Detailed characterisation prompts viewers to ask and answer these questions for ourselves. We’re first made to like and care about Raza Shah (newcomer Nabaan Rizwan), a young East Londoner stuck living at home and working in an unstimulating job, before we follow his entry into the perilous world of police informants.
The episode is bookended with that peril. It starts with a court case suggesting (but not confirming) that one year from now, Raza could be the gunman who murdered the good Samaritan in the episode’s opening, and ends with the assassinated body of informant Yousef Hassan (Abubakar Salim).
The story is told with a good sense of forward momentum. It drives along, layering up characterisation through glimpses of detail—Raza unpicking the badge from his school blazer to wear on a night out, or him catching his step-mother Sadia (Sunetra Sarker) heating up a takeaway to pretend it’s home cooking. His family and home-life are funny, engaging and feel naturally alive.
Raza himself is bright and Rizwan is naturally charismatic. The opening scene in which he interviews for a gentrified Shoreditch house share to a panel of privileged hipsters shows him to be keenly aware of the injustices of representation. He knows precisely how young Muslim men are perceived, and takes what revenge he can, having a little fun with his younger brother’s teacher and playing with cultural stereotypes.
Raza starts the episode already frustrated by the closing-in walls of his life, and ends it in even more of a trap. Speaking of which, for all its pace and heartening characterisation, Informer has a couple of early weaknesses. Episode one’s heavy handed metaphor for Raza’s situation—the trapped rat who dies underneath that upturned pot—could have been subtler, for one.
So too could Paddy Considine’s character’s dialogue. All the naturalism of earlier scenes goes out of the window when Considine, often the best thing in an ensemble but disappointingly served here, starts to speak. In episode one, DS Waters talks in thudding, pedestrian thriller cliché. “I think so,” says his new charge DC Morton (Bel Powley). “Know so,” he instructs, like a cigar-chomping 1970s movie cop. He calls Raza “the boy” and has to “kick things up the chain”. “Poor sods, lost the game of snakes and ladders, now they’re back at the bottom,” says Waters later on, while the teaser for episode two has the gem, “You don’t just send a canary straight down the mine, you gotta put him in a cage first.” Right.

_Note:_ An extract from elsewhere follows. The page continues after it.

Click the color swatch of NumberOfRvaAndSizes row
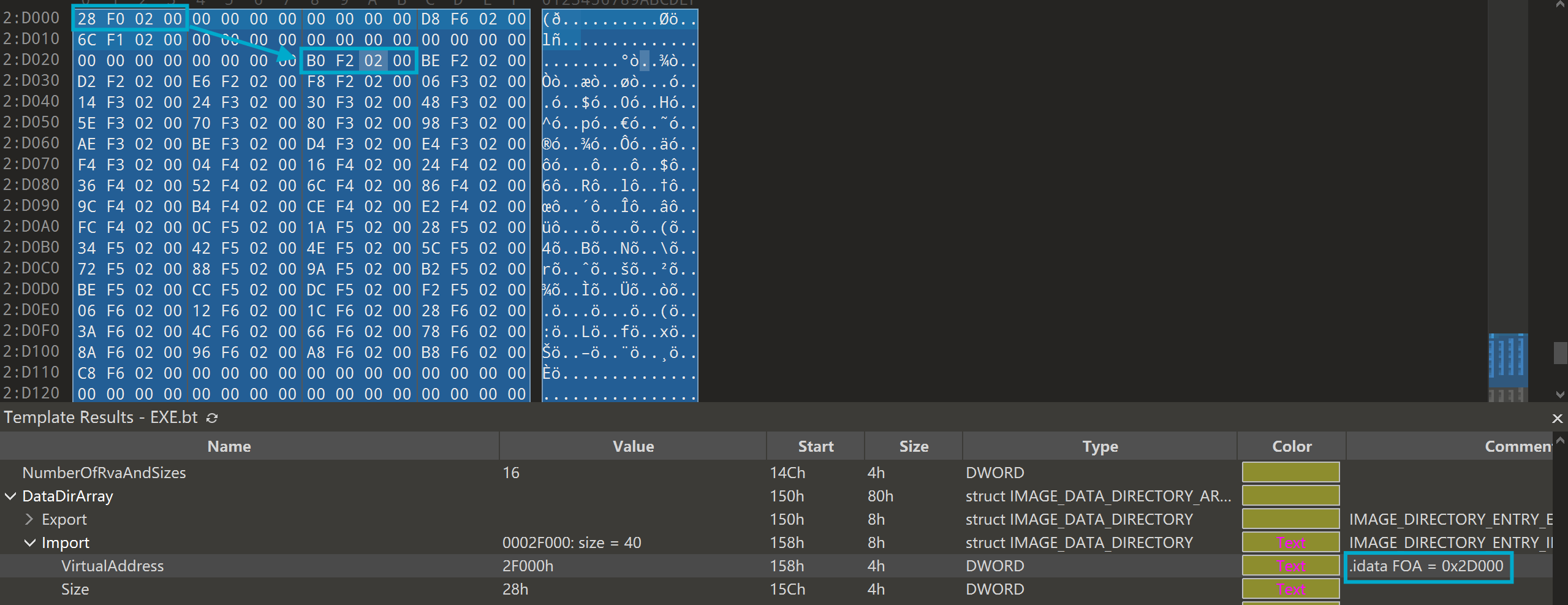The image size is (1568, 605). (x=1290, y=473)
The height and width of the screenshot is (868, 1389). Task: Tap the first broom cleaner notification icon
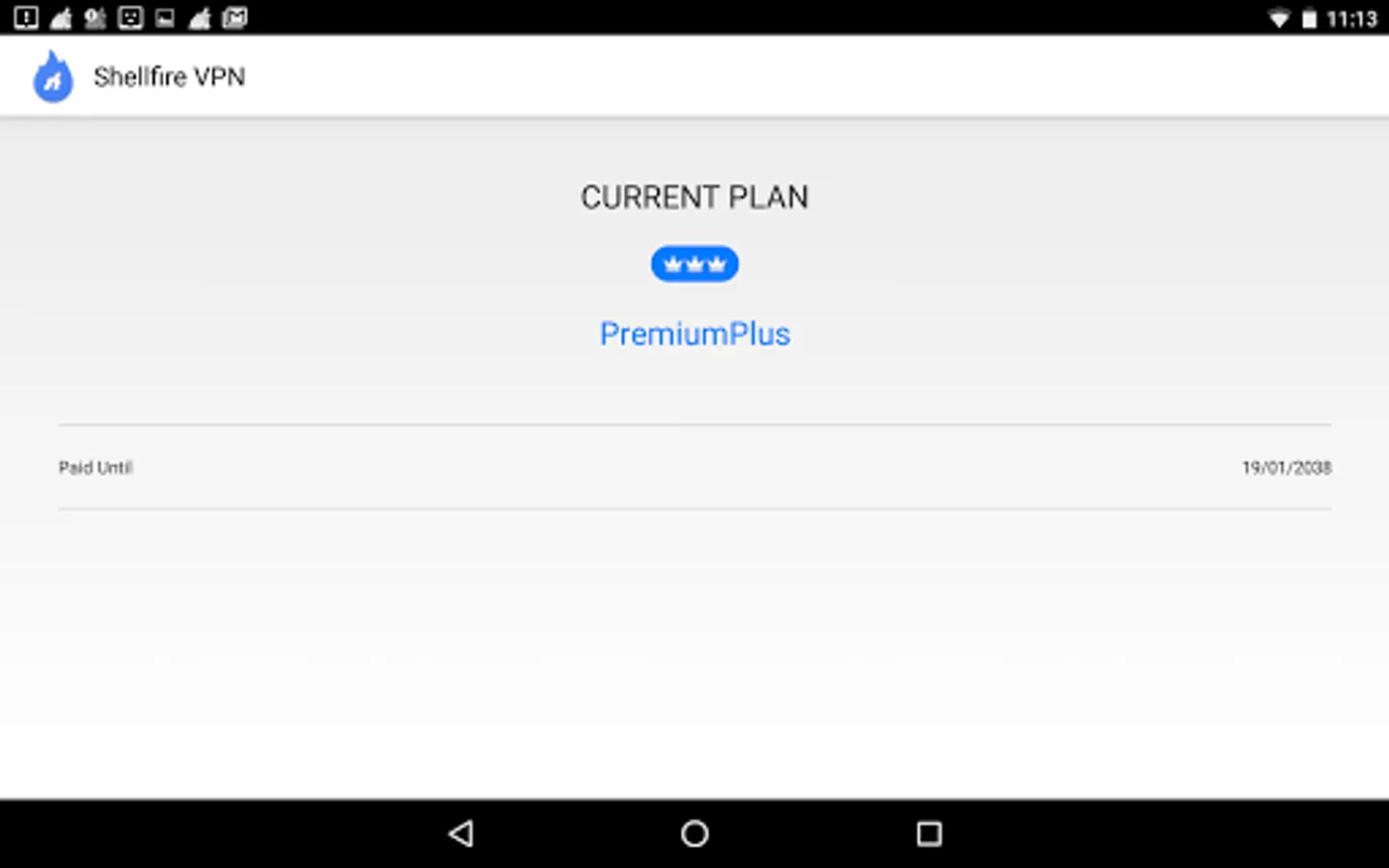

The corny dialogue seems to be contagious among the episode’s officials. “Promises are buried along with the dead,” says a home office higher-up. Raza’s solicitor tells him, “Life’s not an orchard, you don’t get to stroll through and pick the fruit you want”.

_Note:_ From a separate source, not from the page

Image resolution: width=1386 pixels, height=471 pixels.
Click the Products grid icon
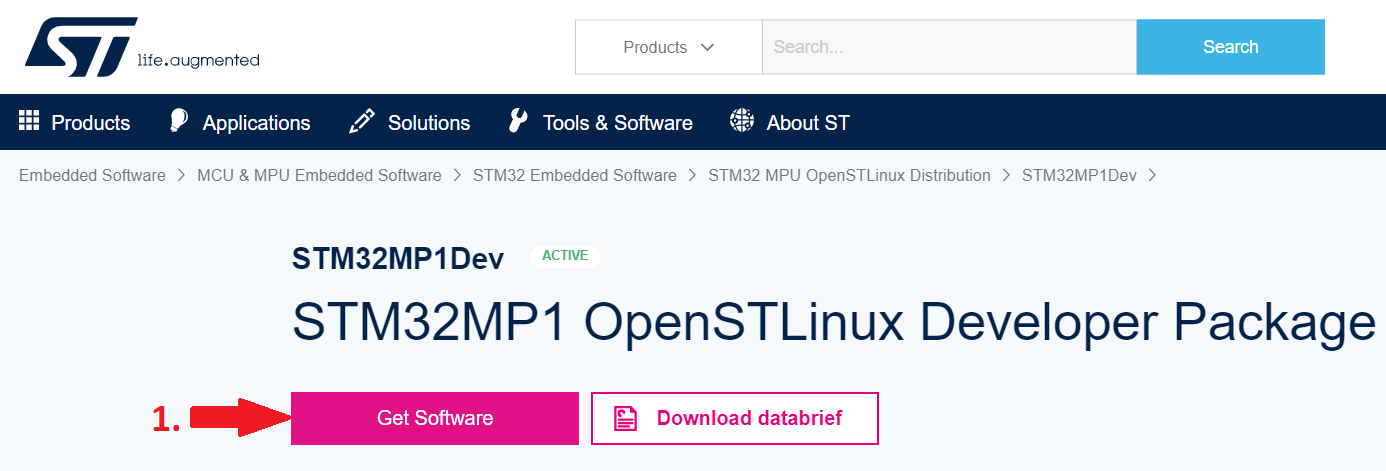tap(28, 121)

Cope with that, and Informer is very well done. It’s layered and well-constructed, with a good sense of pace and an obvious interest in showing different perspectives. It also looks good. East London is filmed with energy and wryly observed detail – brick blocks of flats are framed next to the City skline. The few brief scenes of Waters in the North add a new texture.
Episode one hooks us with questions too. Does Raza really become the gunman? What’s the story with Waters’ past undercover life? And could it really be a coincidence that his wife Emily (Jessica Raine) was in the cafe where the shooting took place? With one or two reservations, this one’s off to a strong start.
Informer continues next Tuesday at 9pm on BBC One.